Return every record verbatim.

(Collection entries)
........

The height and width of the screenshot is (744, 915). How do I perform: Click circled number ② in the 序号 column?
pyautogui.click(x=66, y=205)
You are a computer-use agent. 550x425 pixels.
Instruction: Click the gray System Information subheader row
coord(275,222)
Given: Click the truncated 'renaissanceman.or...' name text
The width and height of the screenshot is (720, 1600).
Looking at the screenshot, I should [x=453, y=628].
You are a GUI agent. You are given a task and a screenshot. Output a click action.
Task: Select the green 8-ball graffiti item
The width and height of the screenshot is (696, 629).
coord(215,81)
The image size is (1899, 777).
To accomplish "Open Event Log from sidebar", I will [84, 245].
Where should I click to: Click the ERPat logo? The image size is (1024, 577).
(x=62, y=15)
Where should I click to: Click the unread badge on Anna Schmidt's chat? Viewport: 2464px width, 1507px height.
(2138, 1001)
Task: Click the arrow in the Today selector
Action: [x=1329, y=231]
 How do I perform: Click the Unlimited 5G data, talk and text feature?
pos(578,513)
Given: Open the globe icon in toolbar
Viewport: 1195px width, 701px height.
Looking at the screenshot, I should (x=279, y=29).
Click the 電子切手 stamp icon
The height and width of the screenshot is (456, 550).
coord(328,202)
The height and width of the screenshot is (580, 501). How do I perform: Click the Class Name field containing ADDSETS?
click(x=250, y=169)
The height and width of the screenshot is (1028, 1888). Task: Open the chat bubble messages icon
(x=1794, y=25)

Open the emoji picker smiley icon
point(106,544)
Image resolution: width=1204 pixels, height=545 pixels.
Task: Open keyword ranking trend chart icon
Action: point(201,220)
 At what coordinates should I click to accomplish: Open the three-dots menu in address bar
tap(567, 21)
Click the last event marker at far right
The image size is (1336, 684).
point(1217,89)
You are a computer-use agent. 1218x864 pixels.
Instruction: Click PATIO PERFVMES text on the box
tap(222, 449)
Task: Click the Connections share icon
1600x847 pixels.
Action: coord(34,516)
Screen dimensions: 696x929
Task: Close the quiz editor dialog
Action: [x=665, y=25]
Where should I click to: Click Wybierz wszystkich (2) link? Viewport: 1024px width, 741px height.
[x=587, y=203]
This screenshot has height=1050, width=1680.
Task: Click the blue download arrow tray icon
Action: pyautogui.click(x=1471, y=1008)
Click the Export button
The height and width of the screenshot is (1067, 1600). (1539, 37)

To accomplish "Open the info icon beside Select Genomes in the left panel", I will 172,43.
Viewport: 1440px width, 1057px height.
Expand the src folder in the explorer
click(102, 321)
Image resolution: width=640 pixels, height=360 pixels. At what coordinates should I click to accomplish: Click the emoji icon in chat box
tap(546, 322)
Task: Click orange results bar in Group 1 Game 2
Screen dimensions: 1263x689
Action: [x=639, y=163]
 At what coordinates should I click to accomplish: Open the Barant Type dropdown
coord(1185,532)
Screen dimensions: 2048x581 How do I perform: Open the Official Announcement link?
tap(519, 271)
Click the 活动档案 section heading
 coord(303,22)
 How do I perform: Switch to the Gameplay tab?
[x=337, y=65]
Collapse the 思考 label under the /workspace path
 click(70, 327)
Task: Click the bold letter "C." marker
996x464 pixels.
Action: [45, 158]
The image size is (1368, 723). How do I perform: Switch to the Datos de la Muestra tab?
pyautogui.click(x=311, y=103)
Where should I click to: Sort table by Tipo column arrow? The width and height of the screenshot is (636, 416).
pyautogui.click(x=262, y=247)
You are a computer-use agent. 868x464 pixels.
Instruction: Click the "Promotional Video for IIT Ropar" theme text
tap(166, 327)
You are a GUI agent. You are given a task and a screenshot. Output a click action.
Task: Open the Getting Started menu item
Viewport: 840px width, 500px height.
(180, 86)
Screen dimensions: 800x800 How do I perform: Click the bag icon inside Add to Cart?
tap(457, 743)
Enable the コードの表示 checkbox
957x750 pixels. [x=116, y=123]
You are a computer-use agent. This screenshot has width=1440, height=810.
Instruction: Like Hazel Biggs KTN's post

........

» **Output for this exercise**:
The height and width of the screenshot is (744, 915). How do I perform: Click circled number ② in the 序号 column?
pyautogui.click(x=66, y=205)
You are a computer-use agent. 550x425 pixels.
Instruction: Click the gray System Information subheader row
coord(275,222)
Given: Click the truncated 'renaissanceman.or...' name text
The width and height of the screenshot is (720, 1600).
Looking at the screenshot, I should [x=453, y=628].
You are a GUI agent. You are given a task and a screenshot. Output a click action.
Task: Select the green 8-ball graffiti item
The width and height of the screenshot is (696, 629).
coord(215,81)
The image size is (1899, 777).
To accomplish "Open Event Log from sidebar", I will [84, 245].
Where should I click to: Click the ERPat logo? The image size is (1024, 577).
(x=62, y=15)
Where should I click to: Click the unread badge on Anna Schmidt's chat? Viewport: 2464px width, 1507px height.
(2138, 1001)
Task: Click the arrow in the Today selector
Action: [x=1329, y=231]
 How do I perform: Click the Unlimited 5G data, talk and text feature?
pos(578,513)
Given: Open the globe icon in toolbar
Viewport: 1195px width, 701px height.
Looking at the screenshot, I should (x=279, y=29).
Click the 電子切手 stamp icon
The height and width of the screenshot is (456, 550).
coord(328,202)
The height and width of the screenshot is (580, 501). How do I perform: Click the Class Name field containing ADDSETS?
click(x=250, y=169)
The height and width of the screenshot is (1028, 1888). Task: Open the chat bubble messages icon
(x=1794, y=25)

Open the emoji picker smiley icon
point(106,544)
Image resolution: width=1204 pixels, height=545 pixels.
Task: Open keyword ranking trend chart icon
Action: point(201,220)
 At what coordinates should I click to accomplish: Open the three-dots menu in address bar
tap(567, 21)
Click the last event marker at far right
The image size is (1336, 684).
point(1217,89)
You are a computer-use agent. 1218x864 pixels.
Instruction: Click PATIO PERFVMES text on the box
tap(222, 449)
Task: Click the Connections share icon
1600x847 pixels.
Action: coord(34,516)
Screen dimensions: 696x929
Task: Close the quiz editor dialog
Action: [x=665, y=25]
Where should I click to: Click Wybierz wszystkich (2) link? Viewport: 1024px width, 741px height.
[x=587, y=203]
This screenshot has height=1050, width=1680.
Task: Click the blue download arrow tray icon
Action: pyautogui.click(x=1471, y=1008)
Click the Export button
The height and width of the screenshot is (1067, 1600). (1539, 37)

To accomplish "Open the info icon beside Select Genomes in the left panel", I will 172,43.
Viewport: 1440px width, 1057px height.
Expand the src folder in the explorer
click(102, 321)
Image resolution: width=640 pixels, height=360 pixels. At what coordinates should I click to accomplish: Click the emoji icon in chat box
tap(546, 322)
Task: Click orange results bar in Group 1 Game 2
Screen dimensions: 1263x689
Action: [x=639, y=163]
 At what coordinates should I click to accomplish: Open the Barant Type dropdown
coord(1185,532)
Screen dimensions: 2048x581 How do I perform: Open the Official Announcement link?
tap(519, 271)
Click the 活动档案 section heading
 coord(303,22)
 How do I perform: Switch to the Gameplay tab?
[x=337, y=65]
Collapse the 思考 label under the /workspace path
 click(70, 327)
Task: Click the bold letter "C." marker
996x464 pixels.
Action: [45, 158]
The image size is (1368, 723). How do I perform: Switch to the Datos de la Muestra tab?
pyautogui.click(x=311, y=103)
Where should I click to: Sort table by Tipo column arrow? The width and height of the screenshot is (636, 416).
pyautogui.click(x=262, y=247)
You are a computer-use agent. 868x464 pixels.
Instruction: Click the "Promotional Video for IIT Ropar" theme text
tap(166, 327)
You are a GUI agent. You are given a task and a screenshot. Output a click action.
Task: Open the Getting Started menu item
Viewport: 840px width, 500px height.
(180, 86)
Screen dimensions: 800x800 How do I perform: Click the bag icon inside Add to Cart?
tap(457, 743)
Enable the コードの表示 checkbox
957x750 pixels. [x=116, y=123]
You are a computer-use agent. This screenshot has width=1440, height=810.
Instruction: Like Hazel Biggs KTN's post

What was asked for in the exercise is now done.